Assigned task: Return, word for word, only the lines from the one containing "Viewport: 817px width, 685px" through the last line of the entries.

Available data:
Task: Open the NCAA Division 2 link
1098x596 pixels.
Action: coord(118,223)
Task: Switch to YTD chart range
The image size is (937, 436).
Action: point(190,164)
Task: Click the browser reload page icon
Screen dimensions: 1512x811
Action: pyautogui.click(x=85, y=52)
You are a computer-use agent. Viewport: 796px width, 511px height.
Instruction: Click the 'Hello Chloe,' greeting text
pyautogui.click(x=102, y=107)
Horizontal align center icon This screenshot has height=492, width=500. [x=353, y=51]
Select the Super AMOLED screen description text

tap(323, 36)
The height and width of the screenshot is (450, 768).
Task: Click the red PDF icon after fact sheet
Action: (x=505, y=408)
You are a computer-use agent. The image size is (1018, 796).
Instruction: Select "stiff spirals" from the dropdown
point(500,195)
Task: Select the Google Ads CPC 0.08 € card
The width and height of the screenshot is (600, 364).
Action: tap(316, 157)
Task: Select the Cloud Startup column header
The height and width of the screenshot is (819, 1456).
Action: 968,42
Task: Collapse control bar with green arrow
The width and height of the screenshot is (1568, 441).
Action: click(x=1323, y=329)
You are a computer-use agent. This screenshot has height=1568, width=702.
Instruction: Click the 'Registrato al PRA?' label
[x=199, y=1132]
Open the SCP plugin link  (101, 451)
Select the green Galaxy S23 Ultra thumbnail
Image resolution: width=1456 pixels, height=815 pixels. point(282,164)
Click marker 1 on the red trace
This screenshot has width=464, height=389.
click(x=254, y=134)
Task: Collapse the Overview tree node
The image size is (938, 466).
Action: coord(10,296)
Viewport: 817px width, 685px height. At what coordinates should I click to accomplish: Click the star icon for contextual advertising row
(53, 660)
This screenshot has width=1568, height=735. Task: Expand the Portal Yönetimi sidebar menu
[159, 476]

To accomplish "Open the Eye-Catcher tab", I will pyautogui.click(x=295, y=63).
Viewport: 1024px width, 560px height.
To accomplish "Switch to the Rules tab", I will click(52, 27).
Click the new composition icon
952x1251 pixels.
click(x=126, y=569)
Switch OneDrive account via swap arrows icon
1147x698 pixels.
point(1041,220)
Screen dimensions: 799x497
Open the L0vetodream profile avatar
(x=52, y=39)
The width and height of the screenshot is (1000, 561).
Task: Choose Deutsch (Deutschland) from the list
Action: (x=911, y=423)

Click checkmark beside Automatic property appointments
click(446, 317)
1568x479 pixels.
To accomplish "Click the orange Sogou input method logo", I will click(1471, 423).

Output for this task:
Viewport: 817px width, 685px height. At what coordinates should I click to accomplish: Click the star icon for contextual advertising row
(53, 660)
This screenshot has width=1568, height=735. Task: Expand the Portal Yönetimi sidebar menu
[159, 476]

To accomplish "Open the Eye-Catcher tab", I will pyautogui.click(x=295, y=63).
Viewport: 1024px width, 560px height.
To accomplish "Switch to the Rules tab", I will click(52, 27).
Click the new composition icon
952x1251 pixels.
click(x=126, y=569)
Switch OneDrive account via swap arrows icon
1147x698 pixels.
point(1041,220)
Screen dimensions: 799x497
Open the L0vetodream profile avatar
(x=52, y=39)
The width and height of the screenshot is (1000, 561).
Task: Choose Deutsch (Deutschland) from the list
Action: (x=911, y=423)

Click checkmark beside Automatic property appointments
click(446, 317)
1568x479 pixels.
To accomplish "Click the orange Sogou input method logo", I will click(1471, 423).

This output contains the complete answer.